TASK TO COMPLETE
Copy every line of the material below word for word, leaving out the pictures.

Data taken from a collection
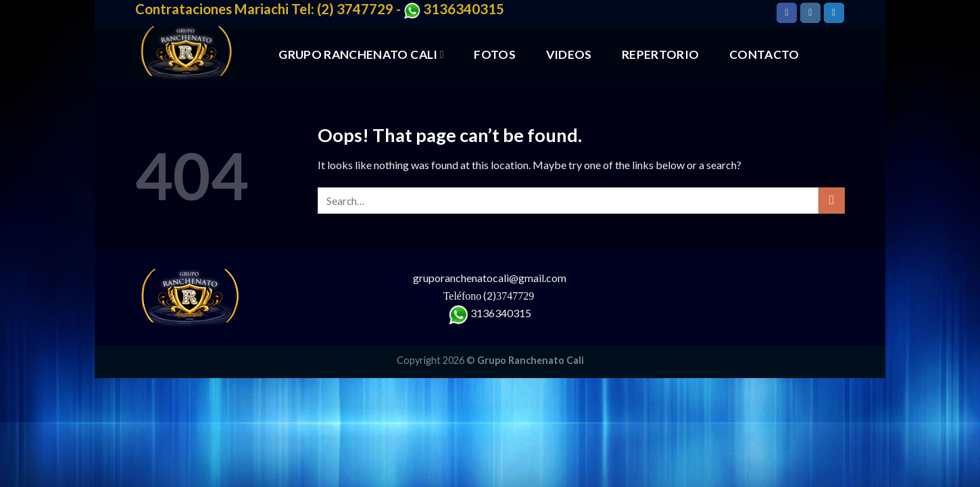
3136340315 (501, 312)
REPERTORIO (660, 54)
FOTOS (495, 54)
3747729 (516, 296)
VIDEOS (569, 54)
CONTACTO (764, 54)
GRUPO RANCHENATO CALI (361, 54)
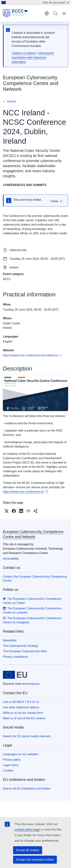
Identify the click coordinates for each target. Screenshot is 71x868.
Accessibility (11, 558)
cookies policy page (27, 830)
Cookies (8, 770)
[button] (6, 511)
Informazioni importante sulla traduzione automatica (33, 57)
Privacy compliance (15, 656)
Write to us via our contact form (23, 713)
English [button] (46, 13)
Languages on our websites (21, 754)
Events (12, 101)
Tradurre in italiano (24, 53)
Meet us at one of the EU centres (24, 718)
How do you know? (56, 2)
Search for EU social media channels (27, 736)
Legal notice (11, 765)
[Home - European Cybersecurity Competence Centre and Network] (23, 13)
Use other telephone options (21, 707)
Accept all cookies (28, 850)
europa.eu (33, 684)
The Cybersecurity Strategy (21, 646)
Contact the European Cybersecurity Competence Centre (35, 579)
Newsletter (10, 640)
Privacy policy (12, 760)
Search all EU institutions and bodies (27, 788)
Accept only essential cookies (35, 860)
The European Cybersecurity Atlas (25, 651)
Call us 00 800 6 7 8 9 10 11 (21, 702)
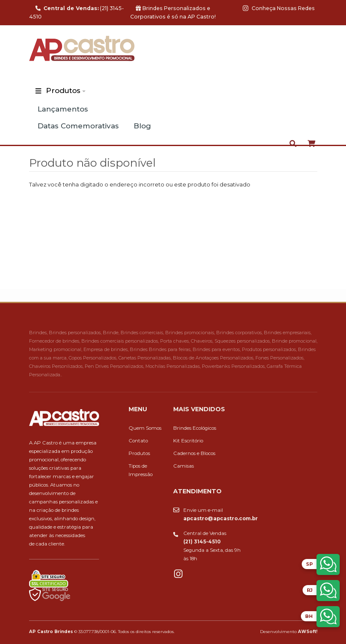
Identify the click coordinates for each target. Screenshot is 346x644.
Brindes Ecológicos (195, 428)
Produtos (63, 90)
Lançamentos (63, 109)
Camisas (183, 466)
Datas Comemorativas (78, 126)
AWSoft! (308, 631)
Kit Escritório (188, 441)
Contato (138, 441)
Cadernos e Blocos (194, 453)
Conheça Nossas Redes (279, 8)
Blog (142, 126)
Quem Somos (145, 428)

SOLUTION TO THE EXERCISE
3136340315 (501, 312)
REPERTORIO (660, 54)
FOTOS (495, 54)
3747729 (516, 296)
VIDEOS (569, 54)
CONTACTO (764, 54)
GRUPO RANCHENATO CALI (361, 54)
Identify the click coordinates for each target. Screenshot is 71x868.
Accessibility (11, 558)
cookies policy page (27, 830)
Cookies (8, 770)
[button] (6, 511)
Informazioni importante sulla traduzione automatica (33, 57)
Privacy compliance (15, 656)
Write to us via our contact form (23, 713)
English [button] (46, 13)
Languages on our websites (21, 754)
Events (12, 101)
Tradurre in italiano (24, 53)
Meet us at one of the EU centres (24, 718)
How do you know? (56, 2)
Search for EU social media channels (27, 736)
Legal notice (11, 765)
[Home - European Cybersecurity Competence Centre and Network] (23, 13)
Use other telephone options (21, 707)
Accept all cookies (28, 850)
europa.eu (33, 684)
The Cybersecurity Strategy (21, 646)
Contact the European Cybersecurity Competence Centre (35, 579)
Newsletter (10, 640)
Privacy policy (12, 760)
Search all EU institutions and bodies (27, 788)
Accept only essential cookies (35, 860)
The European Cybersecurity Atlas (25, 651)
Call us 00 800 6 7 8 9 10 11 (21, 702)
Identify the click coordinates for each target. Screenshot is 346x644.
Brindes Ecológicos (195, 428)
Produtos (63, 90)
Lançamentos (63, 109)
Camisas (183, 466)
Datas Comemorativas (78, 126)
AWSoft! (308, 631)
Kit Escritório (188, 441)
Contato (138, 441)
Cadernos e Blocos (194, 453)
Conheça Nossas Redes (279, 8)
Blog (142, 126)
Quem Somos (145, 428)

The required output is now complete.